Provided records Block Start

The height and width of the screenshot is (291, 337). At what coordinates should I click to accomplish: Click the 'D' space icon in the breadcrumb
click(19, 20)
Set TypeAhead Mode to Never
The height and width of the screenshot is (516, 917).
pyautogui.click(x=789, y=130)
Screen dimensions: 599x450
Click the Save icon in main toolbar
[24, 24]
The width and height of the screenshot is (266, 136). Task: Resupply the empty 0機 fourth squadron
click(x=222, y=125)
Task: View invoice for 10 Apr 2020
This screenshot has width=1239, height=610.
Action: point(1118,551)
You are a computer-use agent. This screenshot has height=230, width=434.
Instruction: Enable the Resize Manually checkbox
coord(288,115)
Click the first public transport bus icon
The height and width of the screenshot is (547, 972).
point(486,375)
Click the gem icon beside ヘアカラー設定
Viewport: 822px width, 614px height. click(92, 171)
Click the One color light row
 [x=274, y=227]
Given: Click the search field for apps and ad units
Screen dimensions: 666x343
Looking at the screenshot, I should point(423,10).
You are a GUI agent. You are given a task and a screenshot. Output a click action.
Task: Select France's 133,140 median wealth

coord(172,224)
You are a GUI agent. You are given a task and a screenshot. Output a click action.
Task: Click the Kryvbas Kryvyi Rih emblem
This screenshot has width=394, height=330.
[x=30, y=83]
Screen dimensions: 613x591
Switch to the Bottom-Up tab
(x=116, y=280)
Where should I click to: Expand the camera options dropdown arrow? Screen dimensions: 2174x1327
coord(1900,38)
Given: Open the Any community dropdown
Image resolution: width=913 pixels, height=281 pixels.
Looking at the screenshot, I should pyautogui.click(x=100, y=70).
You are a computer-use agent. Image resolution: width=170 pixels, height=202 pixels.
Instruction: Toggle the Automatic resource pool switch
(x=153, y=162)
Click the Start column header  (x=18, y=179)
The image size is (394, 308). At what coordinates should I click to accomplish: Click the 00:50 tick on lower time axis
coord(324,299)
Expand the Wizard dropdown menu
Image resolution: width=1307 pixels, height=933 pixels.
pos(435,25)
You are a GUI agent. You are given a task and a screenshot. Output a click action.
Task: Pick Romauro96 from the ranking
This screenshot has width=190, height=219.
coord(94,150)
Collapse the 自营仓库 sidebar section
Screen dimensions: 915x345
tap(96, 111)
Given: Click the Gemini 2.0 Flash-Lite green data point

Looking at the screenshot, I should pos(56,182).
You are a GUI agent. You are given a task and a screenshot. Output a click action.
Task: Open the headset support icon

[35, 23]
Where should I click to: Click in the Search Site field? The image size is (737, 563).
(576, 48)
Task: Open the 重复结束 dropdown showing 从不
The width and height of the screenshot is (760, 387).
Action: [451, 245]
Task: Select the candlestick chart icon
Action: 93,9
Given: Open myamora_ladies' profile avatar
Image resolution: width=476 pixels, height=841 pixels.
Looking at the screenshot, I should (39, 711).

Provided records Block End

**What needs to be done**
Each record is to be retyped exactly as written.

**Answer below**
The height and width of the screenshot is (291, 337). At what coordinates should I click to accomplish: Click the 'D' space icon in the breadcrumb
click(19, 20)
Set TypeAhead Mode to Never
The height and width of the screenshot is (516, 917).
pyautogui.click(x=789, y=130)
Screen dimensions: 599x450
Click the Save icon in main toolbar
[24, 24]
The width and height of the screenshot is (266, 136). Task: Resupply the empty 0機 fourth squadron
click(x=222, y=125)
Task: View invoice for 10 Apr 2020
This screenshot has width=1239, height=610.
Action: point(1118,551)
You are a computer-use agent. This screenshot has height=230, width=434.
Instruction: Enable the Resize Manually checkbox
coord(288,115)
Click the first public transport bus icon
The height and width of the screenshot is (547, 972).
point(486,375)
Click the gem icon beside ヘアカラー設定
Viewport: 822px width, 614px height. click(92, 171)
Click the One color light row
 [x=274, y=227]
Given: Click the search field for apps and ad units
Screen dimensions: 666x343
Looking at the screenshot, I should point(423,10).
You are a GUI agent. You are given a task and a screenshot. Output a click action.
Task: Select France's 133,140 median wealth

coord(172,224)
You are a GUI agent. You are given a task and a screenshot. Output a click action.
Task: Click the Kryvbas Kryvyi Rih emblem
This screenshot has width=394, height=330.
[x=30, y=83]
Screen dimensions: 613x591
Switch to the Bottom-Up tab
(x=116, y=280)
Where should I click to: Expand the camera options dropdown arrow? Screen dimensions: 2174x1327
coord(1900,38)
Given: Open the Any community dropdown
Image resolution: width=913 pixels, height=281 pixels.
Looking at the screenshot, I should pyautogui.click(x=100, y=70).
You are a computer-use agent. Image resolution: width=170 pixels, height=202 pixels.
Instruction: Toggle the Automatic resource pool switch
(x=153, y=162)
Click the Start column header  (x=18, y=179)
The image size is (394, 308). At what coordinates should I click to accomplish: Click the 00:50 tick on lower time axis
coord(324,299)
Expand the Wizard dropdown menu
Image resolution: width=1307 pixels, height=933 pixels.
pos(435,25)
You are a GUI agent. You are given a task and a screenshot. Output a click action.
Task: Pick Romauro96 from the ranking
This screenshot has width=190, height=219.
coord(94,150)
Collapse the 自营仓库 sidebar section
Screen dimensions: 915x345
tap(96, 111)
Given: Click the Gemini 2.0 Flash-Lite green data point

Looking at the screenshot, I should pos(56,182).
You are a GUI agent. You are given a task and a screenshot. Output a click action.
Task: Open the headset support icon

[35, 23]
Where should I click to: Click in the Search Site field? The image size is (737, 563).
(576, 48)
Task: Open the 重复结束 dropdown showing 从不
The width and height of the screenshot is (760, 387).
Action: [451, 245]
Task: Select the candlestick chart icon
Action: 93,9
Given: Open myamora_ladies' profile avatar
Image resolution: width=476 pixels, height=841 pixels.
Looking at the screenshot, I should (39, 711).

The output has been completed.